**Work to complete**.
Copy every line of the listing below word for word, leaving out the pictures.

Entries for finding text and elements:
>>

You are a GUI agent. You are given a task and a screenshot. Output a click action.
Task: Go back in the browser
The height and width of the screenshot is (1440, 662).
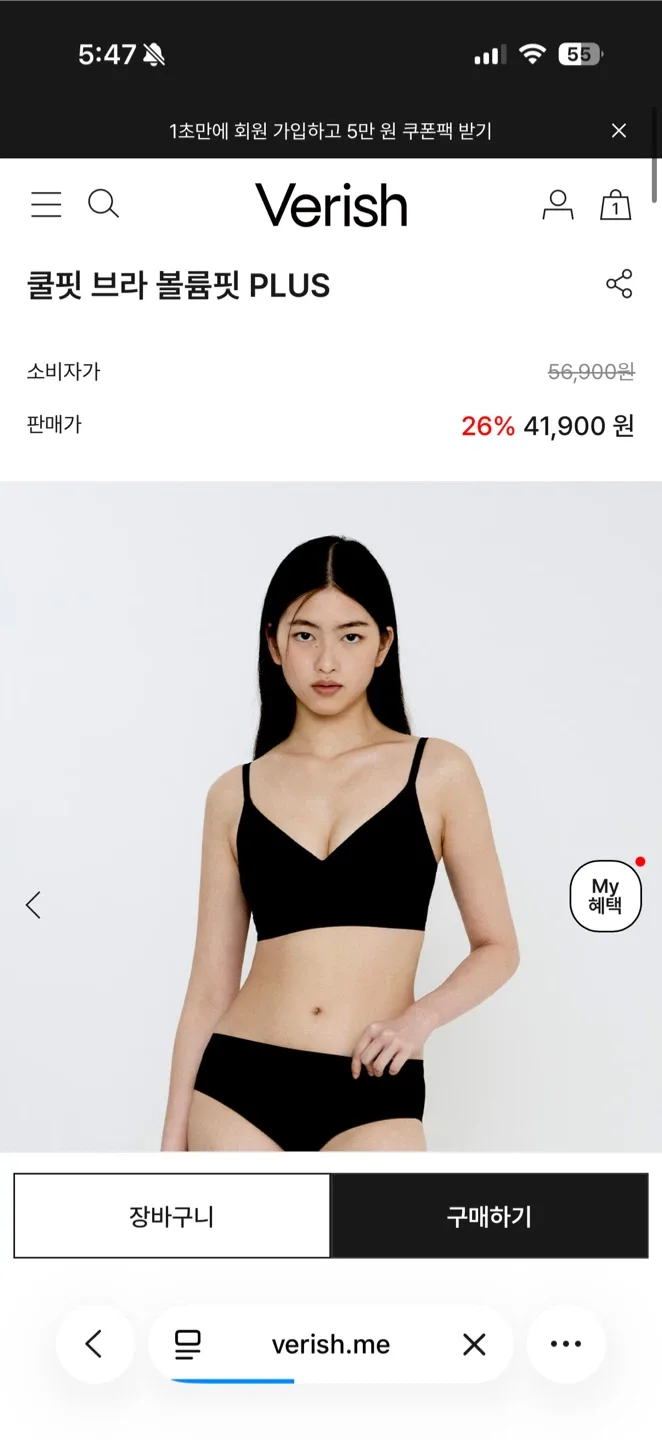click(x=94, y=1344)
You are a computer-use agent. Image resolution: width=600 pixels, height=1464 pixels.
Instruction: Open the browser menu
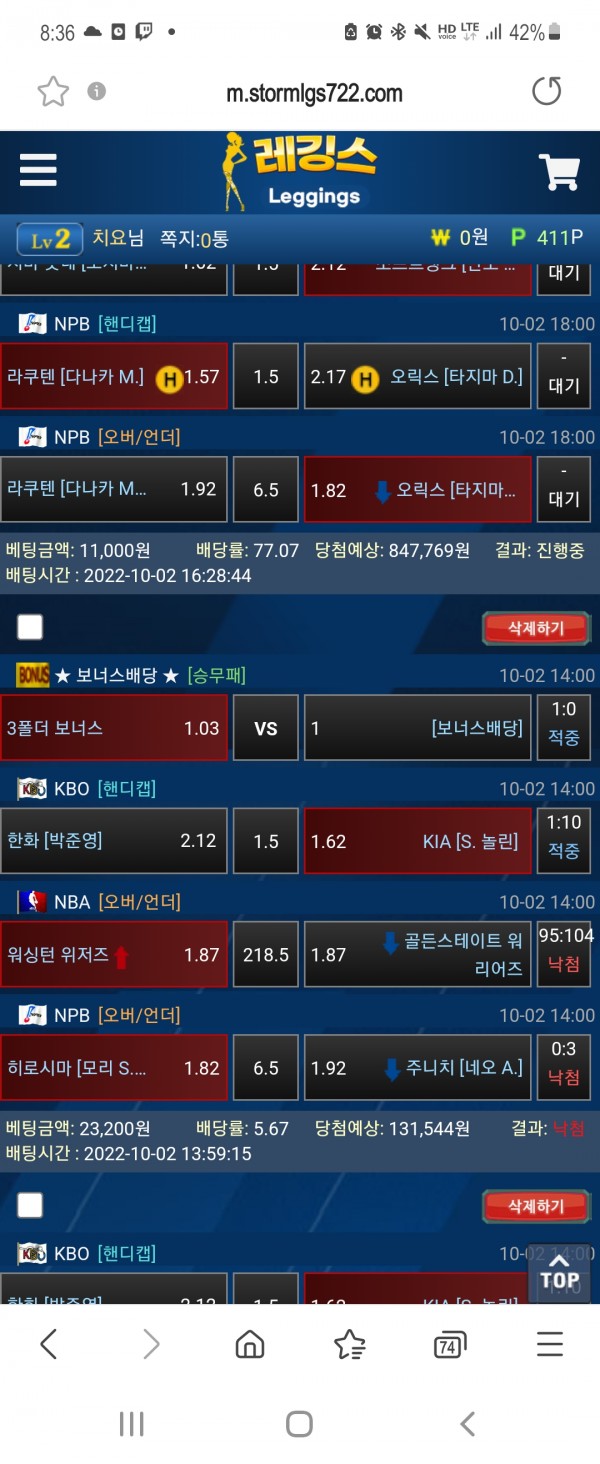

<<

**Finished task**.
You are a GUI agent. You are given a task and a screenshot. Output a click action.
Task: Go back in the browser
The height and width of the screenshot is (1440, 662).
click(x=94, y=1344)
You are a computer-use agent. Image resolution: width=600 pixels, height=1464 pixels.
Instruction: Open the browser menu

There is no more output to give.